Только когда господин Умэдзаки покинул его, тихо пройдя через комнату, отодвинув и задвинув за собою перегородку, разделявшую отведенные им помещения, Холмс пришел в себя. Повернувшись на бок, он слушал унылый шум ветра. Он коснулся татами у кровати, тронул пальцами подстилку. После этого он закрыл глаза и задумался над тем, что спросил господин Умэдзаки, над словами, смысл которых наконец дошел до него: «Скажите мне. В чем дело? Мне вы можете сказать». Холмс знал: несмотря на все, что этот человек говорил об удовольствии, которое он получает от их поездки, господин Умэдзаки был на самом деле полон решимости разузнать что-нибудь о своем пропавшем отце, даже если для этого ему пришлось бы бдеть у его постели (зачем еще господину Умэдзаки приходить в его комнату, что другое могло его туда привести?). Холмс и сам допрашивал спящих — воров, курильщиков опиума, людей, подозреваемых в убийстве, — в схожей манере (нашептывая что-то на ухо, извлекая из их сбивчивых речей, из дремотных признаний сведения, которые впоследствии поражали виновных своей точностью). Посему сам способ не вызвал у него нареканий, но ему было желательно, чтобы господин Умэдзаки оставил тайну своего отца в покое — по крайней мере, до окончания поездки.
Эти заботы принадлежат прошлому, хотел сказать ему Холмс, и мало что выйдет, если заниматься ими теперь. Вполне возможно, что у Мацуды были веские причины уехать из Японии, и не исключено, что благо семьи сыграло тут большую роль. Но при этом он сознавал, что господин Умэдзаки, у которого никогда по-настоящему не было отца, может ощущать ущербность. И что бы ни внушал себе этой ночью Холмс, он ни разу не сказал себе, что разыскания господина Умэдзаки не имеют смысла.

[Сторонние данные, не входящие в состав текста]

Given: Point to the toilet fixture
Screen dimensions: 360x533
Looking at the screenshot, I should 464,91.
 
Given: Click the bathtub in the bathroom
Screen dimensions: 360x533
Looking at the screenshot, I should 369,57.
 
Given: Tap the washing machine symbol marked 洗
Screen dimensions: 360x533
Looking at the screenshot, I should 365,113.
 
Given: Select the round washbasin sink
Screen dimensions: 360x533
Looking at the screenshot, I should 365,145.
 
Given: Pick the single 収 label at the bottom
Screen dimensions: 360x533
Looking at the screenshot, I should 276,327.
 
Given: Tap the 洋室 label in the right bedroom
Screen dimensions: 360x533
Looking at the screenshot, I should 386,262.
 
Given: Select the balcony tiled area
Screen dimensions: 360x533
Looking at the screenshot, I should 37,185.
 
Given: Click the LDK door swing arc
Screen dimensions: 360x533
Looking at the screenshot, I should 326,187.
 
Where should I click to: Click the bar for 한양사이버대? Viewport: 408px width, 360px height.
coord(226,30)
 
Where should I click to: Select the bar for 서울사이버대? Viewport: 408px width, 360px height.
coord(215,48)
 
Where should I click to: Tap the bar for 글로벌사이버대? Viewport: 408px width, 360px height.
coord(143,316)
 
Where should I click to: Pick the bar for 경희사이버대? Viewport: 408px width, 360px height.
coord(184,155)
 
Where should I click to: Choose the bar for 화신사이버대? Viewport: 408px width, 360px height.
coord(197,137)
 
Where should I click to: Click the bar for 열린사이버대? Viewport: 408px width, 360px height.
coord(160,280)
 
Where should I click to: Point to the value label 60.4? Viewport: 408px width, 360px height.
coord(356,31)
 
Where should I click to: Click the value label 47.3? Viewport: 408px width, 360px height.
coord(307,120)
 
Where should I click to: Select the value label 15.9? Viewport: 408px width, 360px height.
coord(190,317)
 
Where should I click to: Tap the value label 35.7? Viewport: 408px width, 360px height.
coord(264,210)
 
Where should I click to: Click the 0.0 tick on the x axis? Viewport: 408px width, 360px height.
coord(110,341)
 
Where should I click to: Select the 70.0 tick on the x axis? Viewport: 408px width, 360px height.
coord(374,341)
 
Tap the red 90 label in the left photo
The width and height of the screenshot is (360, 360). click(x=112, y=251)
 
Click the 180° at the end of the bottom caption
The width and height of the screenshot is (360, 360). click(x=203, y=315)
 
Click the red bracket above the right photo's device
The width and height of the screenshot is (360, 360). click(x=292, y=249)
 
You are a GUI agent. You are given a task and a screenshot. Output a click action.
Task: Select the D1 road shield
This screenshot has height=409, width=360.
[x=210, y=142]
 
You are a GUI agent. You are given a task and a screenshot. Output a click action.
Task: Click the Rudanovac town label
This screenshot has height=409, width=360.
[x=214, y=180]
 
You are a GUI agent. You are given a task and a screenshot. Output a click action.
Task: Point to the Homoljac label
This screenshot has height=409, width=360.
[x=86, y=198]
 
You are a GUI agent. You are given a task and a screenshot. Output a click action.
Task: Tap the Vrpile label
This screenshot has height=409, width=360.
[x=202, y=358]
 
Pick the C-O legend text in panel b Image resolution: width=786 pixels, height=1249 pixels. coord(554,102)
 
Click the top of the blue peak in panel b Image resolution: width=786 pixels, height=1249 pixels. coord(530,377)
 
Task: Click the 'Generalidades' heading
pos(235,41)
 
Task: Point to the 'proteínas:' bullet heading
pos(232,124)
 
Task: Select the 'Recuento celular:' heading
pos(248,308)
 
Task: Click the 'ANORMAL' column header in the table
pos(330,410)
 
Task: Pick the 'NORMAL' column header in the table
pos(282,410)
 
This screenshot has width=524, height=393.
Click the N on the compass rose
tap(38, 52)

Напротив, он всегда полагал, что загадки всякой жизни стоят неустанных дознаний, но в случае с Мацудой Холмсу было известно, что все свидетельства, которые он мог бы привести — если таковые взаправду имелись, — сгорели в камине много лет назад; воспоминание о спаленных дневниках доктора Ватсона овладело им, замедлило работу его ума, и вскоре ему уже ничего больше не представлялось. И ветра он больше не слышал — хотя и лежал на кровати без сна, а тот неистовствовал на улицах и трепал бумажные окна.